肝癌多药耐药产生与低糖环境的关系

目的探讨局部微环境低糖与肝细胞癌多药耐药性(MDR)产生的关系及影响机制。方法低糖培养HepG2细胞,应用流式细胞术Annexin V/PI法检测低糖培养的细胞在化疗药物5-氟脲嘧啶(5-Fu)作用后的凋亡情况,分别应用荧光定量聚合酶链反应(PCR)技术和Western blot技术检测低糖培养后HepG2细胞内多药耐药相关基因mdr1、MRP1、LRP的mRNA和蛋白水平的表达。结果在低糖环境下生长时间越长的HepG2细胞对5-Fu的抵抗越强,而且随着低糖培养时间的增加,5-Fu诱导的HepG2细胞的凋亡高峰延迟。低糖培养的HepG2细胞内多药耐药相关基因mdr1、MRP1、LRP在mRNA和蛋白水平的表达随低糖培养时间的延长而升高,以LRP的改变最为显著。结论肝癌生长微环境葡萄糖耐量不足也是肝癌产生MDR的原因之一。低糖可通过上调一组多药耐药相关基因的表达而诱导肝癌的多药耐药性。

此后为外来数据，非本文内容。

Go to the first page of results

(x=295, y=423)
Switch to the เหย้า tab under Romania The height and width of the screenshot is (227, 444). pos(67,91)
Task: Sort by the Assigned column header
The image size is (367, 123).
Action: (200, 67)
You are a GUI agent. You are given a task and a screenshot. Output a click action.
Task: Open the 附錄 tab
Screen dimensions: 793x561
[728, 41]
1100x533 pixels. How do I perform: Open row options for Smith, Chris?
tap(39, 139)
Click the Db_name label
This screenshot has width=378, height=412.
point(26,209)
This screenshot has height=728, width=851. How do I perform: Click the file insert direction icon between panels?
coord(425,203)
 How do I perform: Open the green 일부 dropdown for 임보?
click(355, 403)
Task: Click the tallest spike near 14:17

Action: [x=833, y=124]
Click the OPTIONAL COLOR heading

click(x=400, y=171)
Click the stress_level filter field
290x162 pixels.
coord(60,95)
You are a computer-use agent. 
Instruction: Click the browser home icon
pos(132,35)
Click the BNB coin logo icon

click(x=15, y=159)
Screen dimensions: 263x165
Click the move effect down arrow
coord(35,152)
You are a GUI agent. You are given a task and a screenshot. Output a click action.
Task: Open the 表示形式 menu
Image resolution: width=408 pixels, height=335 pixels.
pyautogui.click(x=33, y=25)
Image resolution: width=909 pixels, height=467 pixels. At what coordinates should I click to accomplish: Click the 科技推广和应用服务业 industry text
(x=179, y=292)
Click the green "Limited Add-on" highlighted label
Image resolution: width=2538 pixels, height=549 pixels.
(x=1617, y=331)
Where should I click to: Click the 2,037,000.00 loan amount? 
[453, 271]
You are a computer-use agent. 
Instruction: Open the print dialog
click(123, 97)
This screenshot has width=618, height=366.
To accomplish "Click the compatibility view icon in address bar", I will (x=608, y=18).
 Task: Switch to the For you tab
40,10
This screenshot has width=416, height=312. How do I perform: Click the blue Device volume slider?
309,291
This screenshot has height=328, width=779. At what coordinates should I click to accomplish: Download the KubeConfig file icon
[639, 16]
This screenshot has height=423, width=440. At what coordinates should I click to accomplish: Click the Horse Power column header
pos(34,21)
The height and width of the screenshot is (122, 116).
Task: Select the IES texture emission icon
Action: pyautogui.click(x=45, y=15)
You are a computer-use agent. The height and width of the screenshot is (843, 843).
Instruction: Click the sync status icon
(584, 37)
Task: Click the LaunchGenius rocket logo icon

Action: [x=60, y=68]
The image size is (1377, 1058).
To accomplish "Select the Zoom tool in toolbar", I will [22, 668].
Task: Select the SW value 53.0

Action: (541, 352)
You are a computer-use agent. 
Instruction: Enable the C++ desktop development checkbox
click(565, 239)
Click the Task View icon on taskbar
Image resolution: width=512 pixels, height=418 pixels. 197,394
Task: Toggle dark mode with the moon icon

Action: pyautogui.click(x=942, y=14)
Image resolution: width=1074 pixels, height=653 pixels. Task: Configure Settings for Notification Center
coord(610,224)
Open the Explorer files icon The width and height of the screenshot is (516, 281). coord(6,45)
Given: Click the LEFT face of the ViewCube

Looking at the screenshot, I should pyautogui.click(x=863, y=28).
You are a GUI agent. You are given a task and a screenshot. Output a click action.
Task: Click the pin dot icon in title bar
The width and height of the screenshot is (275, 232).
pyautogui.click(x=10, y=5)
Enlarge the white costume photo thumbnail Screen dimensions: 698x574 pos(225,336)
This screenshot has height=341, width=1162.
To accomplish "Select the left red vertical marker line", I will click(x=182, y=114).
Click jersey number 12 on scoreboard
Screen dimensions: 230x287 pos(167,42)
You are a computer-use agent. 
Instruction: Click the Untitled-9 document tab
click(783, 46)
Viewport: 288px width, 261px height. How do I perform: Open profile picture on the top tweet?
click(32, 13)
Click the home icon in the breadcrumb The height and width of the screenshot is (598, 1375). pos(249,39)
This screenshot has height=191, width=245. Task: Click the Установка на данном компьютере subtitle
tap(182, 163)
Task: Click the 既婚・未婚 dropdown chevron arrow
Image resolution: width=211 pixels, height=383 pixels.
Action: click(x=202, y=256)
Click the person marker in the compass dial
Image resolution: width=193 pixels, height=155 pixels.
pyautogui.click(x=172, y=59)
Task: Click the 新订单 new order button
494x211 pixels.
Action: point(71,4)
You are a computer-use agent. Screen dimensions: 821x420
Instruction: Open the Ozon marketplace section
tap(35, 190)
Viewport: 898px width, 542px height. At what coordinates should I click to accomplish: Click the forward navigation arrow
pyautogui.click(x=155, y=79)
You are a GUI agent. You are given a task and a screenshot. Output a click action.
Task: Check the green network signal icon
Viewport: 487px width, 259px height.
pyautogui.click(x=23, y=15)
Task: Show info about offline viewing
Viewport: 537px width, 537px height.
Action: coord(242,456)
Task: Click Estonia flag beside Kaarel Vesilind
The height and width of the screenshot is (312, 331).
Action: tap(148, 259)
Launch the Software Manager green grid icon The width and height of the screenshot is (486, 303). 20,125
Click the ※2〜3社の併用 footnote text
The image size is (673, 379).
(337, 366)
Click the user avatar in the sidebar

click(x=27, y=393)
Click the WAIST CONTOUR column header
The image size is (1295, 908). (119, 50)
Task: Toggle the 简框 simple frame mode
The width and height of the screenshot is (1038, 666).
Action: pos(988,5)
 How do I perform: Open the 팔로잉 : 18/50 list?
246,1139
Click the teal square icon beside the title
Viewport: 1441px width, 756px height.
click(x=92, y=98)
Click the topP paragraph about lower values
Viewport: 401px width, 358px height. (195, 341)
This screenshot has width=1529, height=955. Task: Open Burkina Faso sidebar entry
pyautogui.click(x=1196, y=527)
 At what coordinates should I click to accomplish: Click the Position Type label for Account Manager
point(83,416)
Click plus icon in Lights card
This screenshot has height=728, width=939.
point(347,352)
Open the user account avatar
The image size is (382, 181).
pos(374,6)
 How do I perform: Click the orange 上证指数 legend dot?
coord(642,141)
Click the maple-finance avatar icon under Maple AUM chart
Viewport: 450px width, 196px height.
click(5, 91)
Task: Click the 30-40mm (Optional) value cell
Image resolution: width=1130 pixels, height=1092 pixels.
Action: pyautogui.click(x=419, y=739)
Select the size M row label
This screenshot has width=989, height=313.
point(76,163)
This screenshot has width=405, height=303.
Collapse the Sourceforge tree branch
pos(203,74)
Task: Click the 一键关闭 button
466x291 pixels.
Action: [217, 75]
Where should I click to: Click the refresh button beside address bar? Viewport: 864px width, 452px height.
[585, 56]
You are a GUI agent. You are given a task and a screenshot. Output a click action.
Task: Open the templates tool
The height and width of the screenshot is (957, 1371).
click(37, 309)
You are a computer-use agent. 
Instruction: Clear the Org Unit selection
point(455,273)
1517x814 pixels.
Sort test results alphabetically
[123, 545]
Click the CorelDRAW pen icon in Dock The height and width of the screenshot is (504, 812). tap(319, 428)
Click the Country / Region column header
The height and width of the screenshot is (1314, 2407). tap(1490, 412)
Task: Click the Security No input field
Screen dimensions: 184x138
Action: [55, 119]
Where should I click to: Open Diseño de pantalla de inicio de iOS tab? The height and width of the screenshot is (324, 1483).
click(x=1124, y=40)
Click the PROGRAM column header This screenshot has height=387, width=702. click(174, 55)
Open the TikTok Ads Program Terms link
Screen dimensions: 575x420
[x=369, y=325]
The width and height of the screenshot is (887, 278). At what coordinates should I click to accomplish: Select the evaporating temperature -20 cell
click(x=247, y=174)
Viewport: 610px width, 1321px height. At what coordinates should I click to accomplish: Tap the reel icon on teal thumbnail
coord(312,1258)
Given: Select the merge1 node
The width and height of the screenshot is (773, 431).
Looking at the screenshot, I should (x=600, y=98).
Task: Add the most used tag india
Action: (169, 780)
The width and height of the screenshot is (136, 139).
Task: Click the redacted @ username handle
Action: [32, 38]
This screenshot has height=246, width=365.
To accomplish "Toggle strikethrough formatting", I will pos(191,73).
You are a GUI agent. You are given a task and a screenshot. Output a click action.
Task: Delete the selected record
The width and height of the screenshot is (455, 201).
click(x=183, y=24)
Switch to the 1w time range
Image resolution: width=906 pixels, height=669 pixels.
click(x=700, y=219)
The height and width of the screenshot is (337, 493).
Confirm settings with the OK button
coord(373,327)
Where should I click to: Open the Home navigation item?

Glucose deprivation and formation of multidrug resistance of hepatocellular carcinoma

Objective To investigate the influence of glucose deprivation on the formation of mul-tidrug resistance of hepatocellular carcinoma and to clarify its mechanism. Methods HepG2 cells were exposed to glucose-free DMEM medium for 24,48 and 72 h respectively. Apoptotic index of the HepG2 cells exposed to low glucose was analyzed by Annexin/PI method using flow cytometry after administration of 5-Fu. Real-time fluorescent quantitative PCR and Western-blot technique were respectively used to detect the expression of mdr1 , MRP1 and LRP at mRNA and protein levels. Results The resistance of HepG2 cells to 5-Fu was gradually enhanced and the apoptosis peak was delayed as the exposed time extended under the surroundings of low glucose. In HepG2 cells subjected to low glucose, the expression of mdr1, MRP1 and LRP at mRNA and protein level was increased gradually as the exposed time prolonged, most notably in LRP. Conclusion Glucose starvation is one of the causes that facilitate the development of MDR of HCC. Low glucose induces MDR phenotype of HCC by upregulating the expression of a cohort of the MDR related genes.